Caranos vornehmste Aufgabe ist freilich schon das Prügeln. Und Gelegenheit dazu hat sie in «Haywire» reichlich, schliesslich meinen es Halunken aller Sorten nicht allzu gut mit ihrer Mallory. Das hat diese sich aber durchaus selbst zuzuschreiben: Wer wie sie als Special-Ops-Söldnerin einer privaten Sicherheitsfirma unterwegs ist und sich dann mit immer wieder zwielichtigen Typen einlässt, der braucht sich nicht zu wundern über Doppelspiele und Dolchstösse.
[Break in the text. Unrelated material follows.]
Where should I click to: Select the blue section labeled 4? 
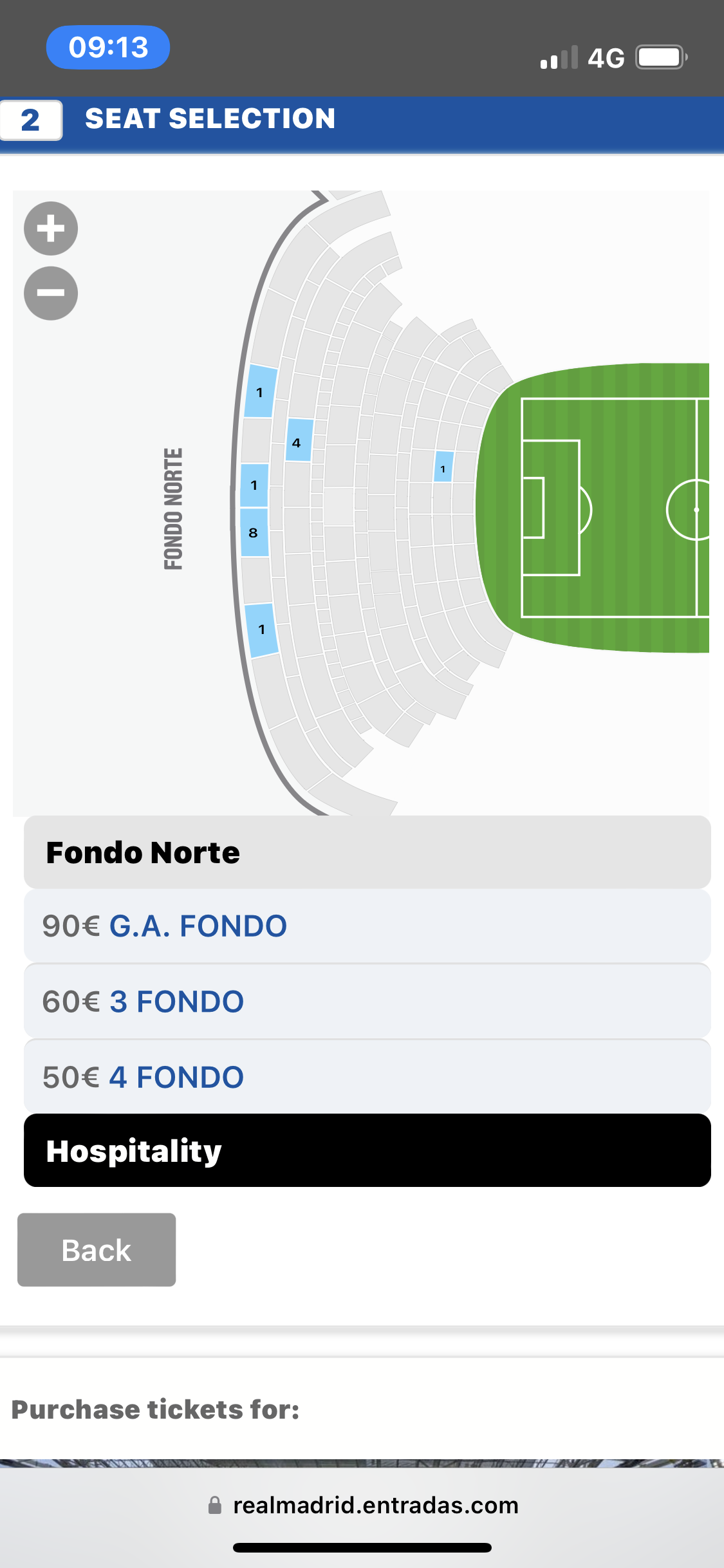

Einen ebensolchen bekommt sie denn auch bereits in den Auftaktminuten versetzt, wenn sie sich in Upstate New York mit ihrem Ex-Kollegen und Alt-Bettgesellen Aaron (Tatum) konspirativ trifft. Zu diesem frühen Filmzeitpunkt ist Mallory schon längst auf der Flucht. Weshalb, das verklickert sie sodann einem braven Jüngling (Michael Angarano), den sie zur Geisel nimmt, nachdem sie sich Aaron entledigt hat. Die so erzählten Ereignisse der letzten acht Tage führen uns ein bisschen um die Welt: nach Barcelona, nach Dublin, nach New Mexico. Und beinahe auch nach St. Moritz. Doch das zerschlägt sich, weil wieder mal wer Mallory an den Kragen will – wie stets hinterrücks natürlich. Fragt sich bloss, wer diesen Filmstar gewordenen Bubentraum so ums Verrecken beseitigt haben will. Der englische Spion Paul (Fassbender)? Der französische Bonze Studer (Mathieu Kassovitz)? Der amerikanische Regierungsbeamte Coblenz (Douglas)? Dessen spanischer Berufskollege Rodrigo (Banderas)? Oder am Ende gar ihr Chef und ehedem Liebster Kenneth (McGregor)? Was genau warum passiert, ist hier freilich zweitrangig. Wo genau was passiert, ist weitaus spannender. Denn Soderbergh macht sich in seinem abermaligen Zweitjob als Kameramann und Drittjob als Cutter erneut einen Spass daraus, an den exklusiven Schauplätzen ein paar extravagante Stilmittel auszuprobieren – und diesmal ist sein Spass auch wieder unserer, zumal es der Maestro nicht überreizt mit der Exzentrik und den Experimenten.

Ein bisschen anders

Wohldosiert und ebenso temperiert ist auch die Action. Sie besteht naturgemäss zum ganz grossen Teil aus geschmeidiger Martial-Arts-Klopperei, die einen modernen Kontrapunkt setzt zum «Ocean’s Eleven»-Retroglamour und dem Nostalgieflair von frühem Bond und spätem Hitchcock. Doch täuscht auch dieses recht rege Zunutzemachen von Caranos Kernkompetenzen nicht darüber hinweg, dass «Haywire» der etwas andere Actionthriller ist. Cool und relaxed selbst in den Tempospitzen ist Soderberghs Neuster; und manche Einstellung wirkt in ihrer nonchalanten (Über-)Länge und mit der lässigen Musikuntermalung wie eine Kampfansage an all die hyperaktiven Schnippler, die sich sonst so in diesem Genre tummeln. Ungleich smarter als vielerorts ist zudem das Konstrukt der Geschichte, gerade wenn gegen Schluss die erzählte Zeit zur Erzählzeit aufschliesst und nochmals neuer Schwung ins Geschehen kommt. Spätestens dann wird klar, dass der 23. Film des wieder mal mit Rücktritt drohenden extrovertierten Exzessfilmers Soderbergh trotz so geringer Ambition tatsächlich einer seiner besseren geworden ist.